~Chapter 1~

26 1 2
                                    

Last Week Of May 2014
Tokyo, Japan...

Kisah ini dimulai di minggu terakhir bulan Mei 2014 atau kurang dari 3 minggu jelang bergulirnya Piala Dunia 2014 Brazil, yang jadi kali kedua untuk "Negeri Samba". Akan tetapi saat semua pecinta sepakbola di seluruh dunia tengah dirundung semarak luar biasa akibat ajang sepakbola terakbar 4 tahunan itu yang semakin dekat, hal yang sama tak dapat dikatakan untuk seorang pria paruh baya yang sedang duduk merenung di bawah pohon Sakura yang mulai memudarkan kelopak pink indahnya.

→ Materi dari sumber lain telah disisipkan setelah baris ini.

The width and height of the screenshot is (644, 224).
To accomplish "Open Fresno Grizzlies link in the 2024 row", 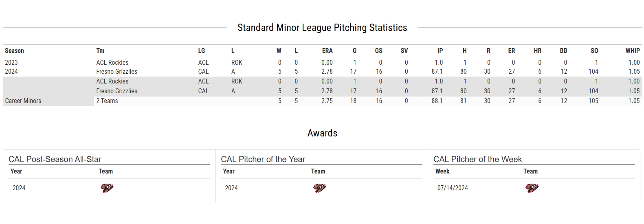I will coord(117,72).
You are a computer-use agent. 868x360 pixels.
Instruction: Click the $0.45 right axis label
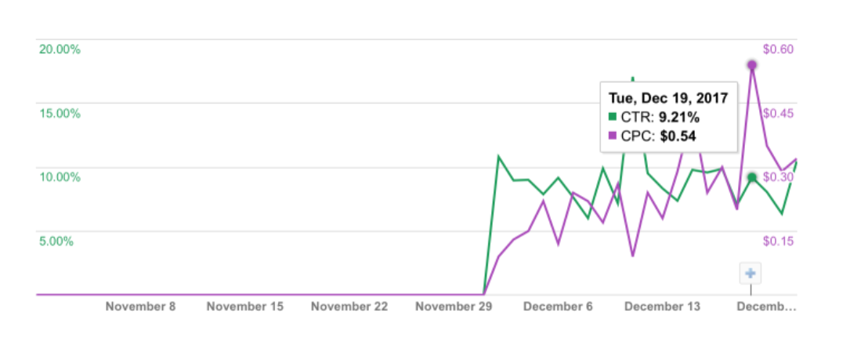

Sebenarnya, dia adalah Javier Adelmar Zanetti. Bek tengah timnas Argentina blasteran Italia, yang lebih ikonis sebagai kapten Inter Milan sampai-sampai dijuluki "Pangeran Separuh Kota Milan" bersama Paolo Maldini akibat kesamaan posisi walau beda masa bakti bersama satu klub yang sama. Tentu juga karena semua capaian hebat yang diraihnya bersama Inter. Akan tetapi, semua capaian itu mulai tiada berarti di matanya. Hal itu dikarenakan ia telah melakukan sebuah "blunder" kecil tapi fatal pasca sukses menjuarai Coppa Italia 2010/11 yaitu, telat membalas pesan suara sang ibu bernama Violetta Bonazola yang rupanya adalah pesan jelang kepergiannya dalam tidurnya sehari pasca mendengar anaknya memimpin Inter Milan menuju gelar juara FA Cup versi Italia tersebut.

"Madre... hiks. 'Uhuk'... 'sniff', kumohon maafkan aku. Aku benar-benar salah karena terlambat membalas pesan suaranya Madre saat aku berhasil menjuarai Coppa Italia 3 tahun lalu. Aku benar-benar tak tahu itu pesan terakhir Madre untukku, kumohon maafkan aku... Maaaaaaaaaaaadreeeeeeeeeeeeee!!!. Aku benar-benar anak durhakaaa!!!" Zanetti coba menahan tangis karena masih teringat kesalahan fatalnya itu, walaupun berakhir tidak bisa melakukanya. Malahan sampai merutuki dirinya sebagai anak durhaka, meskipun istilah itu sebenarnya tak terlalu salah juga.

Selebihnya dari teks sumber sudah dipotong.